The clinic described above is part of the Academic Model Providing Access to Healthcare
(AMPATH) program based in Eldoret, Kenya. AMPATH was first created as a partnership between Moi Teaching and Referral Hospital and Indiana University; it has since expanded to include other North American partners including Duke University and Mount Sinai. The program was developed as a community program for HIV. The partnership established clinics across Western Kenya whose sole mission was to find, link, treat, and retain patients with HIV. Today, AMPATH has built upon this core clinical network to deliver comprehensive care beyond HIV. These Comprehensive Care Clinics have services that range from cardiovascular care to oncology to maternal and child health. While research and population health program development are important pillars in AMPATH, the mission above all is to lead with care, with the patient and community at the center.
Included in AMPATH’s outreach programs are Chronic Disease Management clinics. Similar to the one described above, these clinics consist of providers who travel out to rural community sites at least once a month to examine patients suffering from diabetes, hypertension, and other chronic diseases. A pharmacy program was also started at numerous clinic sites to ensure a steady supply of necessary medications.
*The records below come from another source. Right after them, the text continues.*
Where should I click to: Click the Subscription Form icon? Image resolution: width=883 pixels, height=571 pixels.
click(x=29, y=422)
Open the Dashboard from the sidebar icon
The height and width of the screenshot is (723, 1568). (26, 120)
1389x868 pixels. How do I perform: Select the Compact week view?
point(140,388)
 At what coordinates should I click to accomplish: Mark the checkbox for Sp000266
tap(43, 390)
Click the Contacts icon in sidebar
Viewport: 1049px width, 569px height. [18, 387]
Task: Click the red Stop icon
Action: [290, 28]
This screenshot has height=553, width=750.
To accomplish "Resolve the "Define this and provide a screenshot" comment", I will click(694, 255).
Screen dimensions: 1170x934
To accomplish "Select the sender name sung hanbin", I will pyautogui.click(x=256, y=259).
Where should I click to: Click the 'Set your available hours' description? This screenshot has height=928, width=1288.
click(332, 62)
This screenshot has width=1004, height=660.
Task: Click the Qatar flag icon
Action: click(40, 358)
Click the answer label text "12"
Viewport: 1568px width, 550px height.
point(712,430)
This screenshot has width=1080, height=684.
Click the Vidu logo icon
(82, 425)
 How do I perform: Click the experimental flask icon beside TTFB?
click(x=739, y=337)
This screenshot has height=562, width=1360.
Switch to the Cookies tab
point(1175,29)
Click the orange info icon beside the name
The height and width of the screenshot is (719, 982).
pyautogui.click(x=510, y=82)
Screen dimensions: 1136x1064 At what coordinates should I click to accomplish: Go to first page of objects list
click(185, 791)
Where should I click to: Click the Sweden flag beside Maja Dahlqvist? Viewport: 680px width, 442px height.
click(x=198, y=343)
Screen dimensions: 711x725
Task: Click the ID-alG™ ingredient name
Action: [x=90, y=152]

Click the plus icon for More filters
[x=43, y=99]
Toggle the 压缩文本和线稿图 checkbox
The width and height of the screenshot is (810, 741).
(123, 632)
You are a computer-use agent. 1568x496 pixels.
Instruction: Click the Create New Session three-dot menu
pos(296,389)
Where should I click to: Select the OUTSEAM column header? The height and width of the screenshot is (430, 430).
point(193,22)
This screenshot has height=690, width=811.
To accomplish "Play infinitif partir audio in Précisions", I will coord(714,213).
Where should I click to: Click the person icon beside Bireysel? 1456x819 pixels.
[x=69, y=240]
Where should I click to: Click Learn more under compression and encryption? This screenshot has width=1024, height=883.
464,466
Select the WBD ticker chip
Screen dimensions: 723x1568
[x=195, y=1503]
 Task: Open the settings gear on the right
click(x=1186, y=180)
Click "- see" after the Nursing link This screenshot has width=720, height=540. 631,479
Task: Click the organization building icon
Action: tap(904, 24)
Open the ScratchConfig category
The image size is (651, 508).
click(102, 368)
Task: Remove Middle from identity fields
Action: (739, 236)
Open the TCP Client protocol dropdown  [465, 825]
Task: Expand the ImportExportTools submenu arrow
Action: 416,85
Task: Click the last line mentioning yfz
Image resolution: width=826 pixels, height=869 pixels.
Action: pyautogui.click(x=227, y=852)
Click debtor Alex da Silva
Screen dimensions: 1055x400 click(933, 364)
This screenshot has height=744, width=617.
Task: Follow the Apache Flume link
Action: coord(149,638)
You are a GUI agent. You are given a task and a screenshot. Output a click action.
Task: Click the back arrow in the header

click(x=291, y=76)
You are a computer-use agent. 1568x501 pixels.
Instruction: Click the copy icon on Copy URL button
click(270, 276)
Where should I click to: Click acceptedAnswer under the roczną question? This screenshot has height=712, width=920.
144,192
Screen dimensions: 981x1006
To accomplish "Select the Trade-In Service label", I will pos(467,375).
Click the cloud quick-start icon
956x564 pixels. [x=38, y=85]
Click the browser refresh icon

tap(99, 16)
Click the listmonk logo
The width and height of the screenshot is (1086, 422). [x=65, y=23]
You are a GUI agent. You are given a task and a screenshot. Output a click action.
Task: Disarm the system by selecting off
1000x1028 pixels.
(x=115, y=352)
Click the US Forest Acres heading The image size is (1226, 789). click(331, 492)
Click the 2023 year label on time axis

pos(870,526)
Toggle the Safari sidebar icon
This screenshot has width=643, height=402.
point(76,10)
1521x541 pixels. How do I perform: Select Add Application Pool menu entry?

These programs, among other initiatives, have greatly improved many patients’ access to care by bringing the needed resources closer to home.
Even so, there are situations where patients need higher levels of care than can be delivered in a lower level facility. There are also patients who continue to travel hours to be seen at a higher facility when they could easily be managed at a lower level. Then, there are other patient referrals that are simply never completed and the patients are lost to follow up.
This year, I have the opportunity to observe these successes and failures of the care system in hopes of addressing one key question: what is happening when patients are referred between facilities in our health system? Our team has spent the last six weeks traveling to 20+ sites across Western Kenya, conducting interviews, focus groups, and barazas (town hall type meetings) with patients, clinicians, and other key stakeholders. We are also examining patient referral flow to create observational maps of the clinics as well as network maps of referrals between facilities. This represents a lesson that can be applicable to many health system initiatives across the globe: It is impossible to know the full story as a spectator. Instead of assuming patients don’t go to clinic because they are unconcerned about their illness, we may find that they are hindered by transportation or costs. Or we may come to understand that providers are not referring patients because they do not want them to be lost to follow up, not because they don’t know where to refer to. To learn the barriers our communities face, we spend days out at our sites, take the time be immersed with patients and providers, and really listen to their stories. Only then can we start to understand the finer nuances that must be addressed to increase access and improve care.